If helping your body run as efficiently as possible is a priority to you, then read on. If not, go out, get yourself a cheeseburger and some fries and sit in front of the TV.
In 1988, the Surgeon General determined that “eight of the top ten causes of disease are directly related to our diet.” Among the top ten diseases are heart disease, coronary heart disease, cancer, strokes, chronic lung disease, diabetes, liver disease and atherosclerosis.
Webster’s dictionary defines health as a “condition of wholeness in which all of the organs of the body are working at perfect efficiency 100% of the time.”
Over the generations, our body has been guided by our nervous sensory system. With our sense of taste and smell we determined what to feed ourselves. With our sense of intelligence we have been able to create items of better taste and smell thus fooling our own bodies into desiring things that are not of optimum benefit to our own healthy living. And to what end? We have tricked ourselves into consuming the very items that are now poisoning our systems.
Oftentimes it is difficult to accept responsibility for our own health. If we become ill, we blame luck, fate, genetics, germs or viruses, though our intelligence may hint to us that it could be our own actions that violate natural health laws.
We have the power to increase our health and energy level thus reducing stress, fatigue, headaches and heart disease among common ailments. Nutrient deficiency and autointoxication are the two conditions from which all other symptoms and maladies stem.
Numerous sources today agree that the foods we eat do not supply the adequate nutrition needed for optimum health. History shows us that people in biblical times lived to be almost twice our average life span. The Guinness Book of World Records indicate there have been a few people in America that have lived to be 113 and one man all the way to 137.
Sir Robert McCarrison, (1878 – 1960) a British surgeon, brought to the world’s attention the health of people in India in the 1920’s. He studied their foods and dietary habits. They appeared to be disease free. In 1928 he became Director of Nutritional Research in India. He demonstrated how many common diseases were caused simply by diets made defective by extensive processing, often with the use of chemical additives.
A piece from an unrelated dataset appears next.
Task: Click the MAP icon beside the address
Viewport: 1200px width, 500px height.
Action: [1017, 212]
In McCarrison’s years of studying these people he had never seen a single case of indigestion, ulcer, appendicitis, colitis or cancer. Most lived to be well over 100 years old, had sound minds and every tooth still in their heads. He examined their diet. It consisted of whole wheat bread, barley, millet, sprouted beans and peas, fresh vegetables and fruit, raw milk and buttermilk and raw cheese. Apricots and other fruit, both fresh and dried, constituted a greater portion of their diet than usual. There was little meat.
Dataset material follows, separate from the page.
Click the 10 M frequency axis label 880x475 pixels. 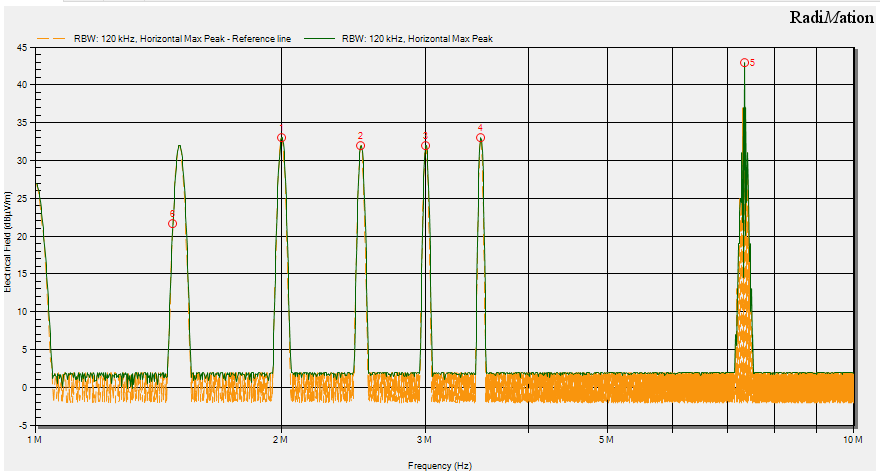coord(852,440)
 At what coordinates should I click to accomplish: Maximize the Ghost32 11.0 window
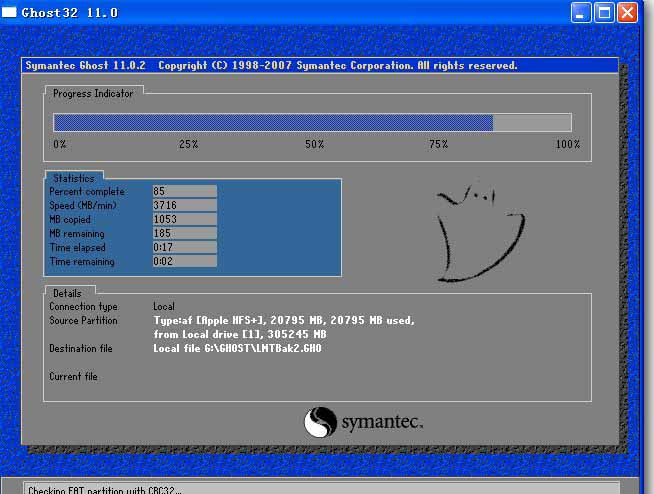point(604,12)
McCarrison conducted a valuable experiment. He tested the same diet along with great amounts of water on experimental animals. It produced the same excellent health in animals as he had seen with human beings.
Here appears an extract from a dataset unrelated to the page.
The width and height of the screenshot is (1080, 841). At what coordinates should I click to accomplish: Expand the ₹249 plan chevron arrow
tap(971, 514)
V.E. Irons, founding father of the National Health Federation and Yale graduate, contracted a condition of arthritis at the age of 40. He became a student of natural health out of sheer desperation. What Irons found was that in order to regain vital, youthful health, detoxification of his body was the first step. Irons dedicated his life to teaching people to take charge and change their approach to health. He was convinced that the colon of the average American had gotten so distorted through all the years of poor eating habits and improper elimination. He believed that unless all fecal matter is removed from the colon, no amount of drugs, surgeries, vitamins or food supplements would rid the body of all chronic ailments.
“The aspect of health in our lives is one of the things we understand the least,” Dr. Becky F. Meshbesher states. “The modern human being has a shorter life expectancy than all other mammals and greater than 65% of our entire population suffer from chronic disease.”
Dr. Betsy F. Meshbesher, chiropractor and nutritional consultant, researched extensively for twenty years in the areas of nutrition and the subject of whole food vitamins. This included extensive study of the work of the above health initiators. As a result she became thoroughly aware of the correlation of proper diet and being healthy. Dr. Meshbesher was able to explain a solution to the dilemma of chronic disease, which is delineated by using a triangle to describe three areas of one’s life. Each corner of the triangle represents one of those areas contributing to health, energy and a general sense of well being: the spiritual and mental area, the biochemical nutritional area and the structural physical area. A disturbance in one or more of these areas can cause disease or illness thus breaking the triangle. The same rule applies when a positive change takes place. When positive action happens affecting one area, the other two will automatically benefit thus building a stronger triangle.
Through this research Meshbesher’s The Bodymaker Cleanse was born. The Bodymaker Cleanse is a thorough 30-day program that cleanses and rehabilitates the entire digestive system. This includes rehabilitating the body’s ability to create its own natural digestive enzymes, a thorough cleansing of the colon, a total cleaning of the bloodstream and a complete liver/gallbladder cleansing, allowing the organs to regain their optimum functioning ability.